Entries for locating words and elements
☆ ☆ ☆
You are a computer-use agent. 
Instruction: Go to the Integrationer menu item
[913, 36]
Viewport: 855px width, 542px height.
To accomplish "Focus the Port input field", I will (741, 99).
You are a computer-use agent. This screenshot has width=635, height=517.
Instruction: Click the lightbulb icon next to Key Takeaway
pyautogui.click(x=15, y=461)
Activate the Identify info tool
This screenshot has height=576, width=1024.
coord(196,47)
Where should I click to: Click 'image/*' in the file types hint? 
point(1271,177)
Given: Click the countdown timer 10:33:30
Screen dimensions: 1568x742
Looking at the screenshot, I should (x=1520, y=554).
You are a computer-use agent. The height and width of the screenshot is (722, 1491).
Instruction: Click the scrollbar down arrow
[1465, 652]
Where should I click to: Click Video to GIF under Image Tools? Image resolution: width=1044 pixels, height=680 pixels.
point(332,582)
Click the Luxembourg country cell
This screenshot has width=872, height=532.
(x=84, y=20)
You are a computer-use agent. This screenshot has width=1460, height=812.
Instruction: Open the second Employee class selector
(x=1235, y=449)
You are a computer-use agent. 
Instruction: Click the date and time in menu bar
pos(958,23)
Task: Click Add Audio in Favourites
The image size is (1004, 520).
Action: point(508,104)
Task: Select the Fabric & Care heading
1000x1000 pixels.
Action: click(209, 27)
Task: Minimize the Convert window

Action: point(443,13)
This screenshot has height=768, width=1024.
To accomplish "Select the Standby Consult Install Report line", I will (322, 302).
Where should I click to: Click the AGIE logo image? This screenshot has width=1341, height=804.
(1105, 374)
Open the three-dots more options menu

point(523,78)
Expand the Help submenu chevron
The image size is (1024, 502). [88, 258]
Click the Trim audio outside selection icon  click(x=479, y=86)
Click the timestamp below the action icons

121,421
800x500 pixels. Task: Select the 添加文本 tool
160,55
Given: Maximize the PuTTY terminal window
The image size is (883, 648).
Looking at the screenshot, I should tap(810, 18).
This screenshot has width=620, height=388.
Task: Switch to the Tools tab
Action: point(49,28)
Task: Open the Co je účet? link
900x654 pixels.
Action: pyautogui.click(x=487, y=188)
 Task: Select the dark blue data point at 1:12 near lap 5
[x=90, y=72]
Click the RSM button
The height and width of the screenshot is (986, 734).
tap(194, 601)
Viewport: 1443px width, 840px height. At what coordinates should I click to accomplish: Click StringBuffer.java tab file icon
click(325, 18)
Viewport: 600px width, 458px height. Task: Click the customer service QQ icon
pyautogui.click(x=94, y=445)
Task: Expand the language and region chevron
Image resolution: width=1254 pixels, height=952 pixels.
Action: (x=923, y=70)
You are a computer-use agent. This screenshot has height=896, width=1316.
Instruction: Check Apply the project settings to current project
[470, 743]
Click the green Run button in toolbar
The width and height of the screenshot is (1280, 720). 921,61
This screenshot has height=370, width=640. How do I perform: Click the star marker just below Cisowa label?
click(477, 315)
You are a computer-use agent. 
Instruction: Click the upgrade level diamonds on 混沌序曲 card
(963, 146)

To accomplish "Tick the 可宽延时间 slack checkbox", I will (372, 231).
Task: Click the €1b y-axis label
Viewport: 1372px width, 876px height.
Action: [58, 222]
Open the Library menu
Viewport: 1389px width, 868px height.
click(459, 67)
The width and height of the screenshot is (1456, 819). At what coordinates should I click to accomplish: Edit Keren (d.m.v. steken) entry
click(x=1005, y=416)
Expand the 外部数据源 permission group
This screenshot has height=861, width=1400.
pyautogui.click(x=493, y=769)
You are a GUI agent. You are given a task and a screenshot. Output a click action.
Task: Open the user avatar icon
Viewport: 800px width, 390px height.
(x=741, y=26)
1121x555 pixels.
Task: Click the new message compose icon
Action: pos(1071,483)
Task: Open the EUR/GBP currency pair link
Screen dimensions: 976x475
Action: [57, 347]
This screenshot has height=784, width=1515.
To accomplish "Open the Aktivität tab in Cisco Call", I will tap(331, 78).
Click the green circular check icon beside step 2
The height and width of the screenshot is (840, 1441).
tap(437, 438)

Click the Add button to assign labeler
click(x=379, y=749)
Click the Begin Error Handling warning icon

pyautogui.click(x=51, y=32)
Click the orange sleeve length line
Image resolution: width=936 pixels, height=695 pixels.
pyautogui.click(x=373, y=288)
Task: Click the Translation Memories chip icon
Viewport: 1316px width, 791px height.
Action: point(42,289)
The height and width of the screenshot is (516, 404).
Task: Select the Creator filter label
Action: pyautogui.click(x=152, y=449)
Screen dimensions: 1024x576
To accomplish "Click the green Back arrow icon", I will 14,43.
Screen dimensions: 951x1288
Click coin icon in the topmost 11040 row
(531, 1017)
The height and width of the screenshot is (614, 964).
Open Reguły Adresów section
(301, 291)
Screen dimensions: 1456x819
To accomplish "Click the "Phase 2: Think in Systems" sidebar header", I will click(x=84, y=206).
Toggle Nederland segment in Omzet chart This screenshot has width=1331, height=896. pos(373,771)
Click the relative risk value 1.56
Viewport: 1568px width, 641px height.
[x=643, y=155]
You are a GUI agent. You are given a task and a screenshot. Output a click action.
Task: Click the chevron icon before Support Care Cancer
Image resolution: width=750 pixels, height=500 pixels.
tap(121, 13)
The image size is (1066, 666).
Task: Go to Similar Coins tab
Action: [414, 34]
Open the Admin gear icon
☆ ☆ ☆
◆ **Stated exercise**:
Gather every line in the records above that contains the string "Instruction", and copy each of those lines in full.

◆ **Written solution**:
Instruction: Go to the Integrationer menu item
Instruction: Click the lightbulb icon next to Key Takeaway
Instruction: Click the scrollbar down arrow
Instruction: Open the second Employee class selector
Instruction: Click the date and time in menu bar
Instruction: Check Apply the project settings to current project
Instruction: Click the upgrade level diamonds on 混沌序曲 card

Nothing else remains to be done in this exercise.